I am always polite, and probably spend even more time than I should. At least with phone calls, I can ask my receptionist to hold my calls when I don't want to be distracted. With emails, I can answer at my leisure and, if appropriate, dispatch a canned response explaining that I cannot answer specific legal questions for non-clients. Given what I have seen with phone calls and emails, there is no way I would ever consider giving an IM address. In fact, after receiving a few messages from family members when it wasn't convenient to chat, I have my messenger services default to "off" and only turn them on when I feel like communicating via that channel.

The issue, here is that you are a salesman. You are also the expert. Unless you have so much business without your website leads you want to take the calls because you are the one that closes leads. Harold is in the same situation. Probably most of us here are in that position.

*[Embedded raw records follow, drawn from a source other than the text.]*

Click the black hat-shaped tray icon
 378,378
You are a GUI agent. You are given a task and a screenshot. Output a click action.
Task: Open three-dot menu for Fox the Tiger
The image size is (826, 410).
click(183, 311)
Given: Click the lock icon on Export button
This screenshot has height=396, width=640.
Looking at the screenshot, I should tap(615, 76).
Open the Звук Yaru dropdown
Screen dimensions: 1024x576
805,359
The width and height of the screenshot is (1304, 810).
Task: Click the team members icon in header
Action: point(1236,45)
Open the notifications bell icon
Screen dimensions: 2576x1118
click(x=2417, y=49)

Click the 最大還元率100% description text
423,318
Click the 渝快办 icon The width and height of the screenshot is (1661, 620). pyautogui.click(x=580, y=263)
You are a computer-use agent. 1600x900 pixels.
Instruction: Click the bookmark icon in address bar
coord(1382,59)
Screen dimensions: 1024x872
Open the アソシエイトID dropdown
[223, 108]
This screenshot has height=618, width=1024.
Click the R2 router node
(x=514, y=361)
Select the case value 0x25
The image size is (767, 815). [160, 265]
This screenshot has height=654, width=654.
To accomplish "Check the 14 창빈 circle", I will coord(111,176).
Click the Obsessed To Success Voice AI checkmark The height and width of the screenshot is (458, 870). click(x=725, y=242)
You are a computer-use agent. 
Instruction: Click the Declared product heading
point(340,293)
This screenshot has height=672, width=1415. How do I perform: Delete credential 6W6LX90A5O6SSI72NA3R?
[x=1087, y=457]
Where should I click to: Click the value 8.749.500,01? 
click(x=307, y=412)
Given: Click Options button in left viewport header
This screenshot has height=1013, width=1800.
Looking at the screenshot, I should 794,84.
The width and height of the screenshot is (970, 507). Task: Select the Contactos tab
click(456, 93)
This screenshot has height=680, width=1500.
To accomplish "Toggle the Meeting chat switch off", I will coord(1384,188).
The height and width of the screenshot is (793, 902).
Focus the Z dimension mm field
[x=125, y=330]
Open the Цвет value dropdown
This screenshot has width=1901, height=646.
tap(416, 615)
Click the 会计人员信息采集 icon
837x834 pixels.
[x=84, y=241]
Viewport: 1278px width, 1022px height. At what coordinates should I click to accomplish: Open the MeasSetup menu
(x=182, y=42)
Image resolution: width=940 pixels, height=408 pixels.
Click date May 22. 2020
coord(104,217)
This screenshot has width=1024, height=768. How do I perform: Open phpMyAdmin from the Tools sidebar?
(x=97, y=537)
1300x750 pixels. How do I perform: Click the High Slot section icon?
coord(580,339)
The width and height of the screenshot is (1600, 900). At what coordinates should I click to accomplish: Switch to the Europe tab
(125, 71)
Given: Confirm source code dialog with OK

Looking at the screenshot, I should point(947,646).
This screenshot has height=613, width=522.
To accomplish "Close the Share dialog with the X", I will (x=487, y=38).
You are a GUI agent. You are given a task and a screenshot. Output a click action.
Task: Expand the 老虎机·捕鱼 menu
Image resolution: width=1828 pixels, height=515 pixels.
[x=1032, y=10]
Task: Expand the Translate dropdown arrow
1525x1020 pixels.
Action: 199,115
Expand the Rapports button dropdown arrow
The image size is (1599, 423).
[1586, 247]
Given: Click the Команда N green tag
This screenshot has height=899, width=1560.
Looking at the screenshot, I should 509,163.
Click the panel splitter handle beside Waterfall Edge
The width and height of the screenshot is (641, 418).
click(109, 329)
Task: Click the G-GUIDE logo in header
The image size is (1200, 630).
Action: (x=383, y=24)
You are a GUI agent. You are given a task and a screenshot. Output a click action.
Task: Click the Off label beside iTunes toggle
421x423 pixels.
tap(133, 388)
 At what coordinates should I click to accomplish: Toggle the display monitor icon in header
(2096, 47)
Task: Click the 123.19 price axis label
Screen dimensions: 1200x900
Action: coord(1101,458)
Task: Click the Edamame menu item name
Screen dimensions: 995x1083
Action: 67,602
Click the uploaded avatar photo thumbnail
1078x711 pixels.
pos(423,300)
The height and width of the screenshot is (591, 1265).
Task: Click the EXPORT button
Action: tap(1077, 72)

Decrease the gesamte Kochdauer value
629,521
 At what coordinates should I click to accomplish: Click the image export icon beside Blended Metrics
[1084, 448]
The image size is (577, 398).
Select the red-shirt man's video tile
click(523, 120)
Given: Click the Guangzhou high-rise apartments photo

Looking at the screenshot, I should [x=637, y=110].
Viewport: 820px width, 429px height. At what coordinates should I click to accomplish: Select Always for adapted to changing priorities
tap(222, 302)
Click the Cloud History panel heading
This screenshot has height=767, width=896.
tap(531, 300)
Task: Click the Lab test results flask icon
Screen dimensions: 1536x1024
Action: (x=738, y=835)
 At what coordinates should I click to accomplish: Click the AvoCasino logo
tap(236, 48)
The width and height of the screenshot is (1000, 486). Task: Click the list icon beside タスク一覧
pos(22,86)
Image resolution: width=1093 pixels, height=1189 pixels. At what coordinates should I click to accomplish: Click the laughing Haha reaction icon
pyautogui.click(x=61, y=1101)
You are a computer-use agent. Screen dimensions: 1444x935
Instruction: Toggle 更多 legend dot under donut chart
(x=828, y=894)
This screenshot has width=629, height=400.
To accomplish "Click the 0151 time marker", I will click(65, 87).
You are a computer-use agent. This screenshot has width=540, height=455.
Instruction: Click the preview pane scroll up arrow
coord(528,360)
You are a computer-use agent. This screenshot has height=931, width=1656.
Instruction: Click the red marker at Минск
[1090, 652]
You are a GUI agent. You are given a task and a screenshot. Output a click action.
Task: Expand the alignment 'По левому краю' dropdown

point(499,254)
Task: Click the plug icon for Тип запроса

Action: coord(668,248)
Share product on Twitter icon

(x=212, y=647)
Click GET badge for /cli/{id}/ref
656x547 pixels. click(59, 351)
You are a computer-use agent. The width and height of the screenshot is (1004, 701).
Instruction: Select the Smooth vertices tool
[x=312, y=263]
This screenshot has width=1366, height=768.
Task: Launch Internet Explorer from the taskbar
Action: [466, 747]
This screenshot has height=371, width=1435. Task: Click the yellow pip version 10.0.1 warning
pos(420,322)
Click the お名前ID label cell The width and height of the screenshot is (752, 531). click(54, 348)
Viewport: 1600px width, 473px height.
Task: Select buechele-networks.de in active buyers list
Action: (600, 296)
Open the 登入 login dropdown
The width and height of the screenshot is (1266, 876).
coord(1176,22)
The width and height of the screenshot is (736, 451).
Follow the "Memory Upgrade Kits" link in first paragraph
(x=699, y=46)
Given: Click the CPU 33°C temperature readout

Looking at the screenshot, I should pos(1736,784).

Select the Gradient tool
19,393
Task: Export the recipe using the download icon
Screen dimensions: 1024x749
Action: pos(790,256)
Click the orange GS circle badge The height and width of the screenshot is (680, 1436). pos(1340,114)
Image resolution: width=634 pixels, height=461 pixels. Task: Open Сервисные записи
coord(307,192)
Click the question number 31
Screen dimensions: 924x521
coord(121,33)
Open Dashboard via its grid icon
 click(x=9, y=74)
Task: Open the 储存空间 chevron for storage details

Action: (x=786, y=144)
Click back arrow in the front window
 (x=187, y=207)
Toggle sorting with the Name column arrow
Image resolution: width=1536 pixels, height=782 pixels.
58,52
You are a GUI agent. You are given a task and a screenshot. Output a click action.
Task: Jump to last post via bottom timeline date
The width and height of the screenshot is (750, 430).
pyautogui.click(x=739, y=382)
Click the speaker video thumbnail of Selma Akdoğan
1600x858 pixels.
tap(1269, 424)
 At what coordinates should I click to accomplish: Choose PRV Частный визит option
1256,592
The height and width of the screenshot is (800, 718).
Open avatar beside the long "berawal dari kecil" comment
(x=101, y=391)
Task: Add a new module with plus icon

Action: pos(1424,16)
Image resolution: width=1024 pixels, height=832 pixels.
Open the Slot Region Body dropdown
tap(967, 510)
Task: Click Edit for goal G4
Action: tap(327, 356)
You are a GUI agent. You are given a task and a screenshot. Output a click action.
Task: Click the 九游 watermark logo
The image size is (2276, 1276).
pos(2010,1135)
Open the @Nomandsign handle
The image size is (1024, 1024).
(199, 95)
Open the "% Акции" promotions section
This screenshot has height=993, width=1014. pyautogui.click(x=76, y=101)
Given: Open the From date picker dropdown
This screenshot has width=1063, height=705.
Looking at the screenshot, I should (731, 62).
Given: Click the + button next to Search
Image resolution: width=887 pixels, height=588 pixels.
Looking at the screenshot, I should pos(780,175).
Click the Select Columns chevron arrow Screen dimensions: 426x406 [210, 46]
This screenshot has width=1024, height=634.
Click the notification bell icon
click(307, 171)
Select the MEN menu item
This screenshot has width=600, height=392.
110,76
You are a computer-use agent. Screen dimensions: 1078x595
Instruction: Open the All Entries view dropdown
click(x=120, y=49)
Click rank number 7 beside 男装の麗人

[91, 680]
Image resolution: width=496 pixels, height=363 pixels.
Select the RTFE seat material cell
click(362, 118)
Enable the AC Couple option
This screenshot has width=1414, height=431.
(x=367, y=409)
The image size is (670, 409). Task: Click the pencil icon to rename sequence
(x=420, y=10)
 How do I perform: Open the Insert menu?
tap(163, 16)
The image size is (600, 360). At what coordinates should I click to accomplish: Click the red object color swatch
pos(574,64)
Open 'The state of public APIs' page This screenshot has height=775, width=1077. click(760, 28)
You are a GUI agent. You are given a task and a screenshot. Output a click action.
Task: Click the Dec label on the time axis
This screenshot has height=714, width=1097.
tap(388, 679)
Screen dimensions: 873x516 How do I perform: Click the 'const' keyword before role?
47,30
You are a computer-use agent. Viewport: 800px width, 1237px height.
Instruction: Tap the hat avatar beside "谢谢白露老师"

Perhaps a natural progression is to take calls until the point where you are busy enough to migrate to email. Still take calls as you see fit, but screen them. Maybe a second phone line for for particular customers? Last step could be an answering service or clerk?

vangogh
09-21-2010, 02:44 PM
David I get those same kind of calls, actually emails asking me for advice about what I would do to improve a website or search traffic or something similar. I used to spend time responding, thinking maybe the relationship would develop into a new client, but it never has. I've learned that it's just people looking for free information. I now offer a site analysis service and when people ask those questions I can direct them to the page on my site describing that service or just mention a price and ask if the person on the other end wants me to do the work.

I usually never hear back, which is what I expect, but I no longer have to put in the time giving away free advice and I can still be polite in response to the original email.

Now every so often I'll get an email that comes across different than the others and I might offer a little advice, though even then I keep it quick and generic.